■ **About this task**
Leave out the pictures, and retype only the lines from the beginning of the material through the line that contains "Принять (694, 2544)", including both.

■ **Supplied records**
————

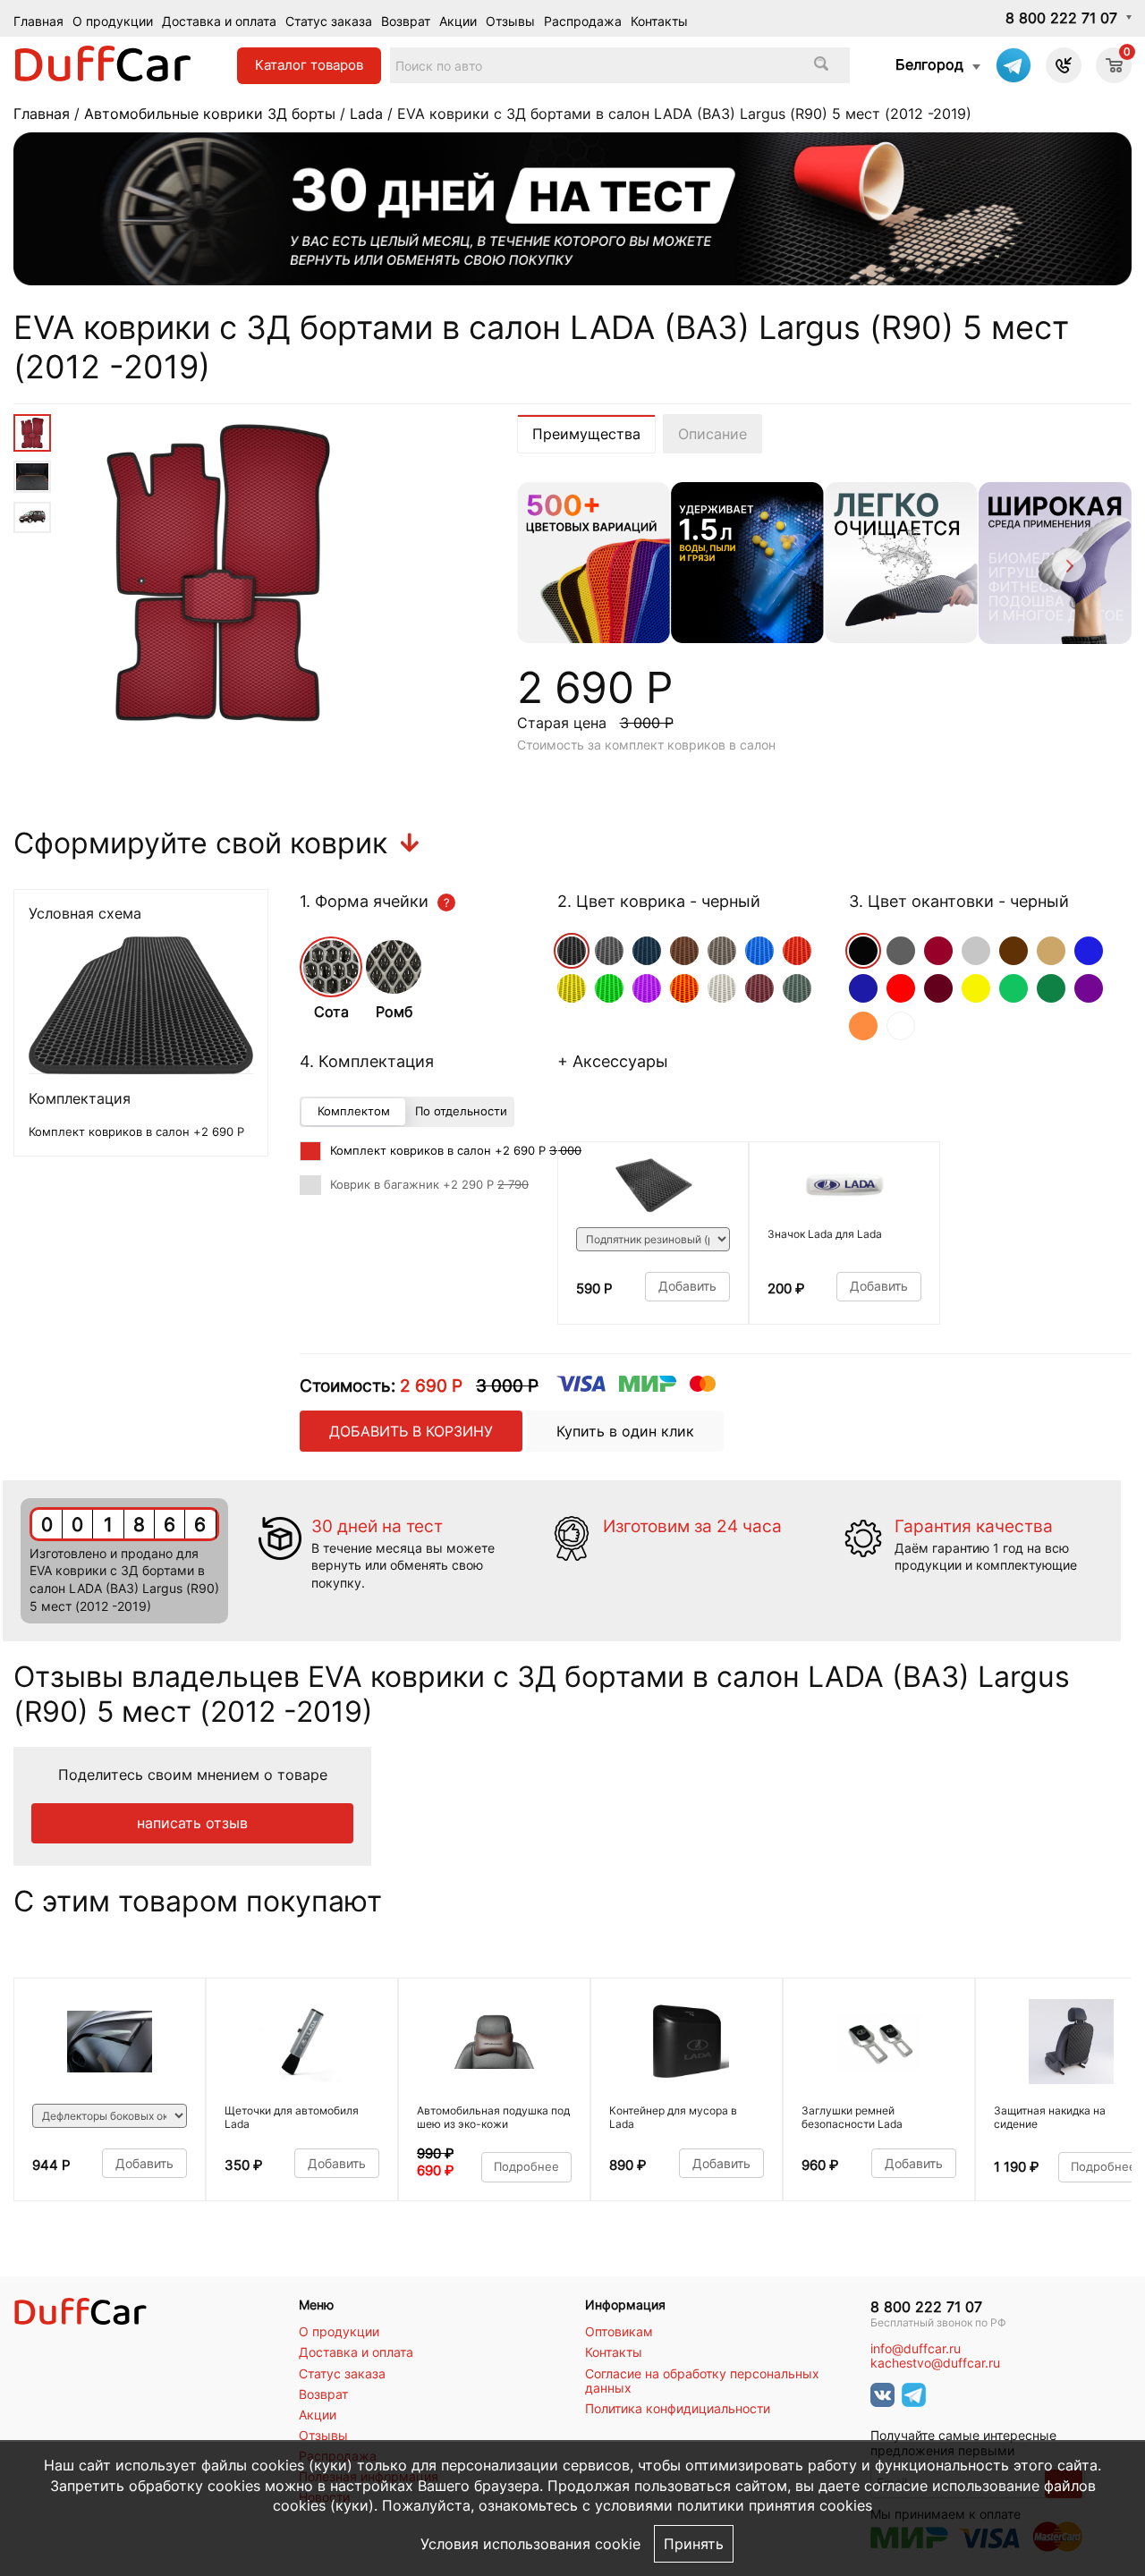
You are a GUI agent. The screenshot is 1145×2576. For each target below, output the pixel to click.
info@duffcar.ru (915, 2349)
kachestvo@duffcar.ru (935, 2363)
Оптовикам (619, 2332)
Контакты (659, 21)
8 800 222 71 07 (1061, 18)
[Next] (1067, 568)
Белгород (929, 64)
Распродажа (583, 21)
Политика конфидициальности (677, 2409)
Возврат (405, 21)
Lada (366, 114)
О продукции (112, 21)
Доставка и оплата (219, 21)
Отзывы (510, 21)
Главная (38, 21)
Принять (694, 2544)
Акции (458, 21)
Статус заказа (328, 21)
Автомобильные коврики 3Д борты (209, 114)
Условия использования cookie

————

■ **Output**
You are a GUI agent. The screenshot is 1145×2576. For each target below, output the pixel to click.
info@duffcar.ru (915, 2349)
kachestvo@duffcar.ru (935, 2363)
Оптовикам (619, 2332)
Контакты (659, 21)
8 800 222 71 07 (1061, 18)
[Next] (1067, 568)
Белгород (929, 64)
Распродажа (583, 21)
Политика конфидициальности (677, 2409)
Возврат (405, 21)
Lada (366, 114)
О продукции (112, 21)
Доставка и оплата (219, 21)
Отзывы (510, 21)
Главная (38, 21)
Принять (694, 2544)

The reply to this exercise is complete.